DATA SUPPLIED:
□ □ □ □ □ □ □

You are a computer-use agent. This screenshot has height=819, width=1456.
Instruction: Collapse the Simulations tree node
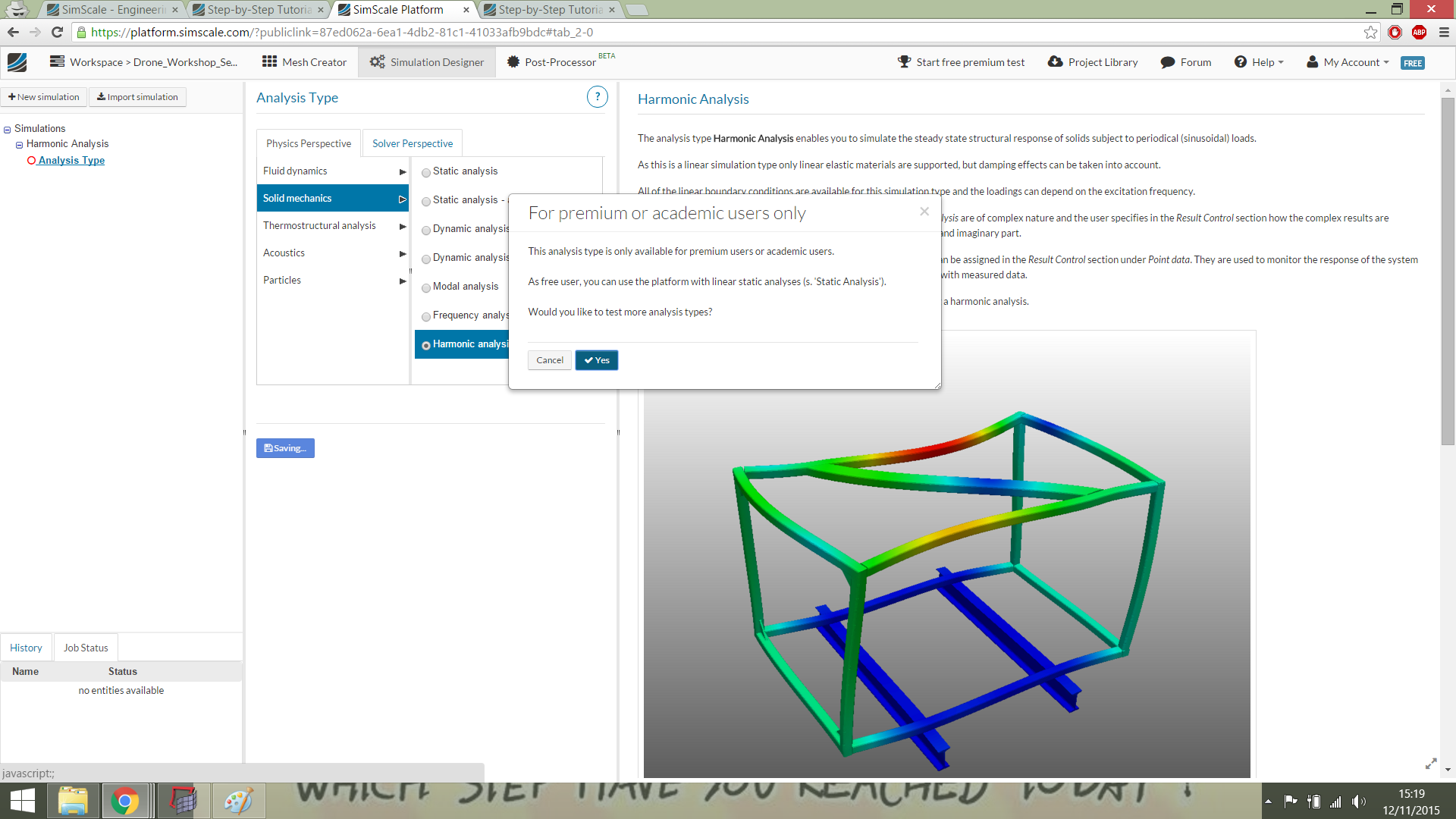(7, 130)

□ □ □ □ □ □ □

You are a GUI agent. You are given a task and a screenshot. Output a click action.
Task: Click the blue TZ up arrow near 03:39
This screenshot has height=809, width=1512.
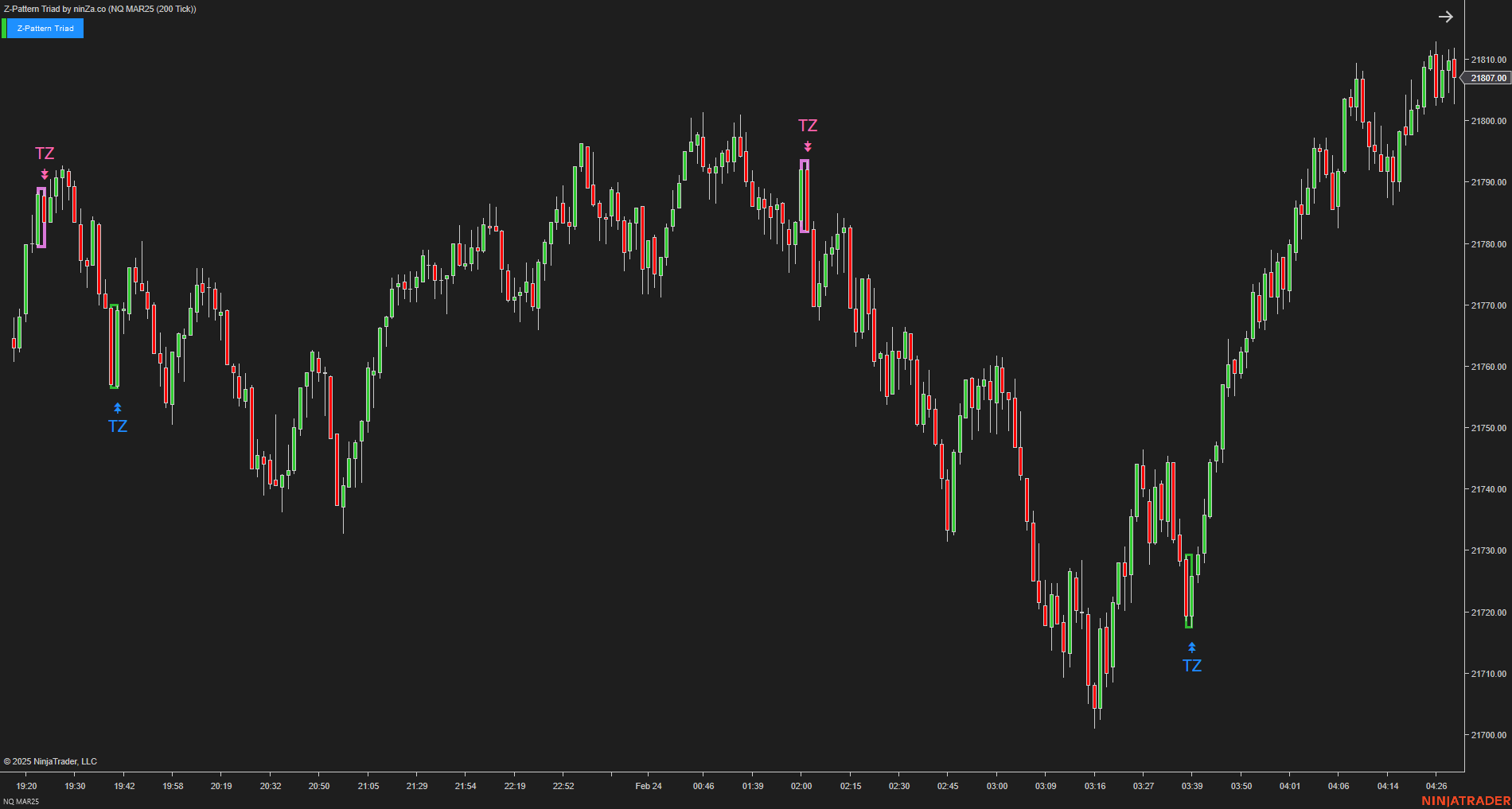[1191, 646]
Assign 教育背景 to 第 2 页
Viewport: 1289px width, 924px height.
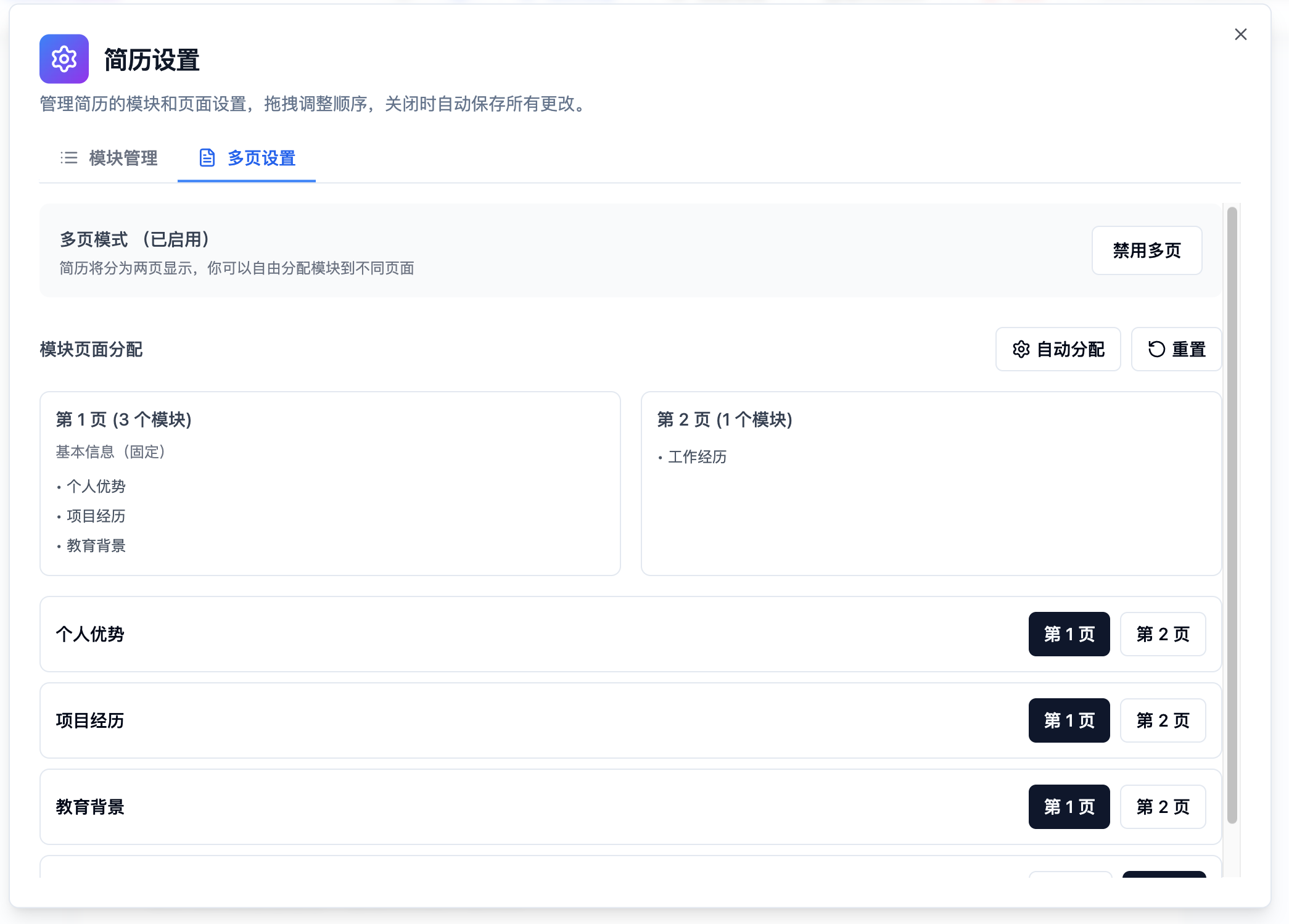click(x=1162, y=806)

□ □ □ □ □ □ □

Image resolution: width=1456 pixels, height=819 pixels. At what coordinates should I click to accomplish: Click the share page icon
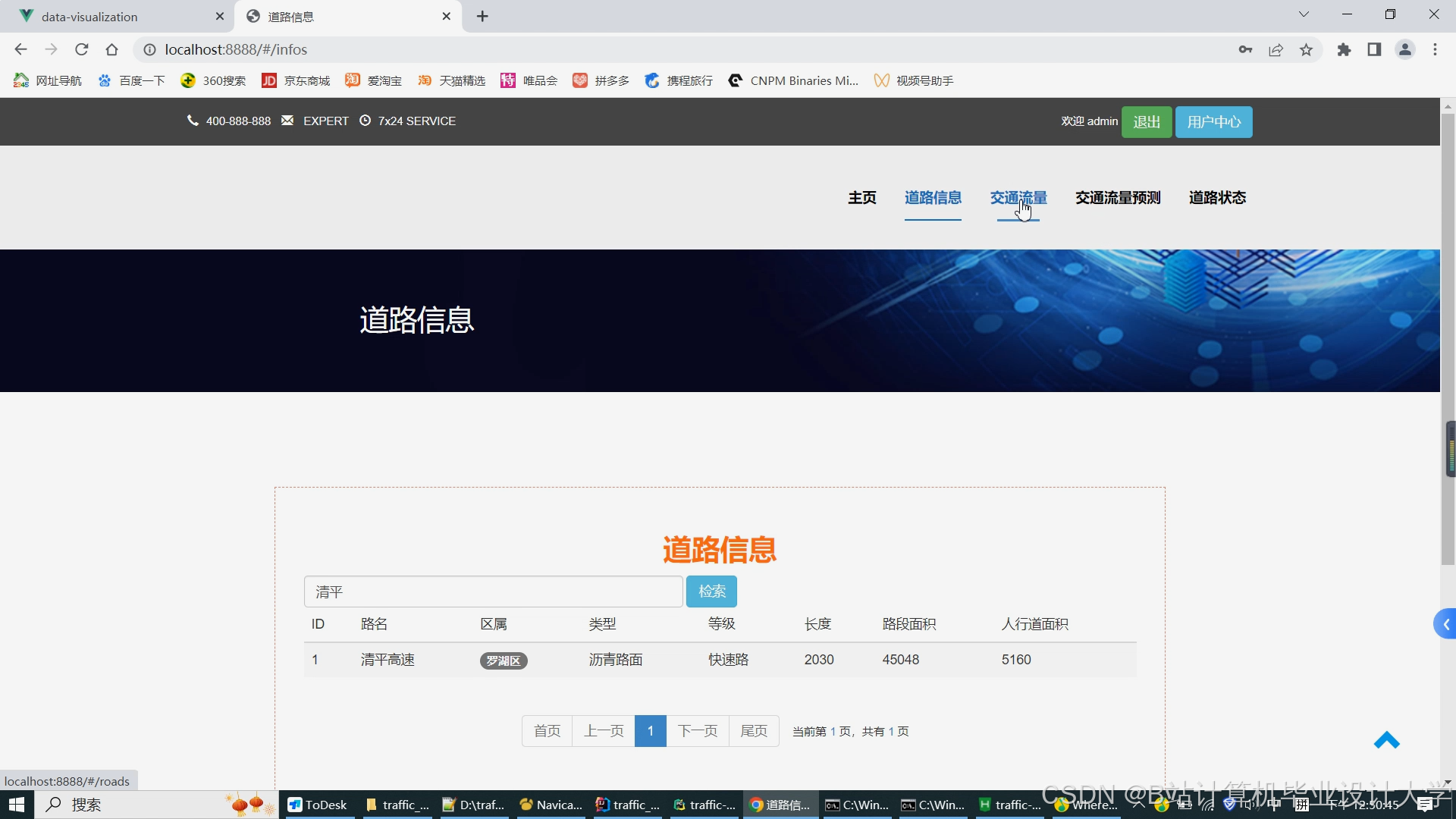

□ □ □ □ □ □ □

PROBLEM: Every line above that holds the word "agent" needs to be copied.

SOLUTION TO THE PROBLEM:
You are a computer-use agent. This screenshot has height=819, width=1456.
You are a GUI agent. You are given a task and a screenshot. Output a click action.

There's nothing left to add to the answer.